━━ Data supplied ━━
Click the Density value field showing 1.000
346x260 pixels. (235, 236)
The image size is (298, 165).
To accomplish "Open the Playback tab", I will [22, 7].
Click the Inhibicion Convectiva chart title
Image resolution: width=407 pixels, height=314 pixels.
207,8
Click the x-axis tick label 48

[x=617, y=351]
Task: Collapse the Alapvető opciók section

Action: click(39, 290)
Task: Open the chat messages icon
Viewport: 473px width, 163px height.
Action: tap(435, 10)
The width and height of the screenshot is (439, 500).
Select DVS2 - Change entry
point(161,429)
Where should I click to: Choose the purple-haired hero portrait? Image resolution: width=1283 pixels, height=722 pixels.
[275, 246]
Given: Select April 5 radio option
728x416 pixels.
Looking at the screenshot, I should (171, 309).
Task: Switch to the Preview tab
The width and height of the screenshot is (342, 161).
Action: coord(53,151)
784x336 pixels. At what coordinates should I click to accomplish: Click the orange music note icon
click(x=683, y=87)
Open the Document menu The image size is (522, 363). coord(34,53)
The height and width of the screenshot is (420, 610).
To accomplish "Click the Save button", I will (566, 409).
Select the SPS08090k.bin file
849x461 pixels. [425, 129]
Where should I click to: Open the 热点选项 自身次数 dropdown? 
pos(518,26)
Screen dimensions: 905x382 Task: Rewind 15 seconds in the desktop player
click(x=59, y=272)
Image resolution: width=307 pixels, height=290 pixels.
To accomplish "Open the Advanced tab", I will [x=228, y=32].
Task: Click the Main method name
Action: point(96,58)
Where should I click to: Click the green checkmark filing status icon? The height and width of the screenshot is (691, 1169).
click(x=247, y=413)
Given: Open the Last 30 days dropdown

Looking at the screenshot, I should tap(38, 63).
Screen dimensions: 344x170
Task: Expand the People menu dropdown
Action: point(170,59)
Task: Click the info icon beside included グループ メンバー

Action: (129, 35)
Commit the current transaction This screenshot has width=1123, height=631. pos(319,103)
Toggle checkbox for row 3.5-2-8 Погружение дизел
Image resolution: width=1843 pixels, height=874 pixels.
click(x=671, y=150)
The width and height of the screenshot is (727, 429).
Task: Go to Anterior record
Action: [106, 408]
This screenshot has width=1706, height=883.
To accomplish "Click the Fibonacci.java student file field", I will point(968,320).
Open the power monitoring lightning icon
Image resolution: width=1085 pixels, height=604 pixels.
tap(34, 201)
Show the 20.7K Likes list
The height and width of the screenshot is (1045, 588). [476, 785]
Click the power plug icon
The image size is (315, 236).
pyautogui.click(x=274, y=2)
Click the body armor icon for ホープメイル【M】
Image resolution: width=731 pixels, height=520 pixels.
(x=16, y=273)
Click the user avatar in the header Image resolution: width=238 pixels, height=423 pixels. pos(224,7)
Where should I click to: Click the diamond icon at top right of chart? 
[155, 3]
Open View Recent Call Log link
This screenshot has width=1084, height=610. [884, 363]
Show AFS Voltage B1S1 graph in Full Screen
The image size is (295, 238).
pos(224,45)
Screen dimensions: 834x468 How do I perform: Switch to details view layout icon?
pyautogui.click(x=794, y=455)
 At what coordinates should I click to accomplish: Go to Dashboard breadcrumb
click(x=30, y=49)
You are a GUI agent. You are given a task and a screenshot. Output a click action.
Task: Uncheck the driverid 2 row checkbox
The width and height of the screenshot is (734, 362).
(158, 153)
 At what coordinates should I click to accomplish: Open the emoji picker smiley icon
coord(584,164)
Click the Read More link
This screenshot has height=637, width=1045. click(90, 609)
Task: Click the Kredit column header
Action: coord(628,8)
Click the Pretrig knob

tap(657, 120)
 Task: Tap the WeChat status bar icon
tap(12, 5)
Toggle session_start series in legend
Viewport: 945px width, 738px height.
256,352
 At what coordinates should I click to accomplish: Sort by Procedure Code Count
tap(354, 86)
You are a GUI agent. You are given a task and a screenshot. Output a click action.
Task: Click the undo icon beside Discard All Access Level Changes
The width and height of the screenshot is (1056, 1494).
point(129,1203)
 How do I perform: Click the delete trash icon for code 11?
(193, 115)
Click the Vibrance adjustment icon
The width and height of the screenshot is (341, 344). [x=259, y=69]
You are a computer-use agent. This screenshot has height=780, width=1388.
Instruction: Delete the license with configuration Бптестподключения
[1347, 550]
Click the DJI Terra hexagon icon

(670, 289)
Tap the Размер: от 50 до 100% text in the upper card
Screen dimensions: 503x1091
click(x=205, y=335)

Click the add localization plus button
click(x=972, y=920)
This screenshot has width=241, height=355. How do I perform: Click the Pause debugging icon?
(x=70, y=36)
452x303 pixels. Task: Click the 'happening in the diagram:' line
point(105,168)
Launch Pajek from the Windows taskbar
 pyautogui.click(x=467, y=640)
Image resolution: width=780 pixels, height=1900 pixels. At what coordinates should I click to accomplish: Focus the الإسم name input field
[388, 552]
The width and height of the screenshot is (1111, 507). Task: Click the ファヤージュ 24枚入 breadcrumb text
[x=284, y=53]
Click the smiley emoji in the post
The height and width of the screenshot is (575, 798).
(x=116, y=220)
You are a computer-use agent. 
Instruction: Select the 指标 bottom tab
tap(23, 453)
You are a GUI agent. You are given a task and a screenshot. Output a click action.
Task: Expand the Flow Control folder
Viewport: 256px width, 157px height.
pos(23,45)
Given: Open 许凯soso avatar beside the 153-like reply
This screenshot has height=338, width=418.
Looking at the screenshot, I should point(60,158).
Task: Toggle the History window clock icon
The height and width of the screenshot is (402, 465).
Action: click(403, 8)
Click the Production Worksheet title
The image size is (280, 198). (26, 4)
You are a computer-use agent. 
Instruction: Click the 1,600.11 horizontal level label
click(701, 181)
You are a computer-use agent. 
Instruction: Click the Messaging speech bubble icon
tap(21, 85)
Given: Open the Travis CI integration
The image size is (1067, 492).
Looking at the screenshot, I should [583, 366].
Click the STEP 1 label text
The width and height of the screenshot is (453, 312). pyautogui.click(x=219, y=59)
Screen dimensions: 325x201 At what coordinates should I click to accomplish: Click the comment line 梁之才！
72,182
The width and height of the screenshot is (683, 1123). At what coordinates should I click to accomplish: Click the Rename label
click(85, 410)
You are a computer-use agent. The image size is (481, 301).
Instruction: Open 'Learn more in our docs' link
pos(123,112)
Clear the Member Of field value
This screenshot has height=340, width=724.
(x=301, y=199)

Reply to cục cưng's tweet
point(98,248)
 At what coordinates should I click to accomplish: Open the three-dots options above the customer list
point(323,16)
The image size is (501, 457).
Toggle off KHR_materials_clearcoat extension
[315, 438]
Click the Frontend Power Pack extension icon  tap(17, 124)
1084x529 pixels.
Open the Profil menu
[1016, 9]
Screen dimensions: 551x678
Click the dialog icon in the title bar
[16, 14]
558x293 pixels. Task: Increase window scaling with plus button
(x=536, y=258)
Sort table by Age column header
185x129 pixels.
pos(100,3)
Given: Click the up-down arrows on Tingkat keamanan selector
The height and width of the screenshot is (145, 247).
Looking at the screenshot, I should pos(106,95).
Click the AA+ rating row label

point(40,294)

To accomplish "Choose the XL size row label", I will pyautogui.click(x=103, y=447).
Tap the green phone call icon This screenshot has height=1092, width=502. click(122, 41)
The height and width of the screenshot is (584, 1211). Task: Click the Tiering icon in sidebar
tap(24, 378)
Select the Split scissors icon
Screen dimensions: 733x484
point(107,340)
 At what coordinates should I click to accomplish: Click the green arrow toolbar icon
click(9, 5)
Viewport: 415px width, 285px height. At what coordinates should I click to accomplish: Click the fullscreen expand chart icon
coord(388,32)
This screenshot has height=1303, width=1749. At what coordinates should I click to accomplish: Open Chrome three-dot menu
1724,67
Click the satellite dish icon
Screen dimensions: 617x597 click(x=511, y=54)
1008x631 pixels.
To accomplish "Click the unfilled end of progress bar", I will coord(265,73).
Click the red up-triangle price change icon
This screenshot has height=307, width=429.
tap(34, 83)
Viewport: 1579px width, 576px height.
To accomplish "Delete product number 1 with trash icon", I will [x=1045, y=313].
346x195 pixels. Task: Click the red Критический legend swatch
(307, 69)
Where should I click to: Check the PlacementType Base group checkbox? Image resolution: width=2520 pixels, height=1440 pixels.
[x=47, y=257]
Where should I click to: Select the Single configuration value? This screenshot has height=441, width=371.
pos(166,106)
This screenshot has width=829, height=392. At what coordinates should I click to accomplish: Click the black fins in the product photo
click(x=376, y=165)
━━━
*Brief:* Reproduce exactly the stretch of the material above that starts at the line with "Click the Read More link" and ends at the line with "Task: Toggle the History window clock icon", both included, and nothing else.

*Your solution:*
Click the Read More link
This screenshot has height=637, width=1045. click(90, 609)
Task: Click the Kredit column header
Action: coord(628,8)
Click the Pretrig knob

tap(657, 120)
 Task: Tap the WeChat status bar icon
tap(12, 5)
Toggle session_start series in legend
Viewport: 945px width, 738px height.
256,352
 At what coordinates should I click to accomplish: Sort by Procedure Code Count
tap(354, 86)
You are a GUI agent. You are given a task and a screenshot. Output a click action.
Task: Click the undo icon beside Discard All Access Level Changes
The width and height of the screenshot is (1056, 1494).
point(129,1203)
 How do I perform: Click the delete trash icon for code 11?
(193, 115)
Click the Vibrance adjustment icon
The width and height of the screenshot is (341, 344). [x=259, y=69]
You are a computer-use agent. This screenshot has height=780, width=1388.
Instruction: Delete the license with configuration Бптестподключения
[1347, 550]
Click the DJI Terra hexagon icon

(670, 289)
Tap the Размер: от 50 до 100% text in the upper card
Screen dimensions: 503x1091
click(x=205, y=335)

Click the add localization plus button
click(x=972, y=920)
This screenshot has width=241, height=355. How do I perform: Click the Pause debugging icon?
(x=70, y=36)
452x303 pixels. Task: Click the 'happening in the diagram:' line
point(105,168)
Launch Pajek from the Windows taskbar
 pyautogui.click(x=467, y=640)
Image resolution: width=780 pixels, height=1900 pixels. At what coordinates should I click to accomplish: Focus the الإسم name input field
[388, 552]
The width and height of the screenshot is (1111, 507). Task: Click the ファヤージュ 24枚入 breadcrumb text
[x=284, y=53]
Click the smiley emoji in the post
The height and width of the screenshot is (575, 798).
(x=116, y=220)
You are a computer-use agent. 
Instruction: Select the 指标 bottom tab
tap(23, 453)
You are a GUI agent. You are given a task and a screenshot. Output a click action.
Task: Expand the Flow Control folder
Viewport: 256px width, 157px height.
pos(23,45)
Given: Open 许凯soso avatar beside the 153-like reply
This screenshot has height=338, width=418.
Looking at the screenshot, I should point(60,158).
Task: Toggle the History window clock icon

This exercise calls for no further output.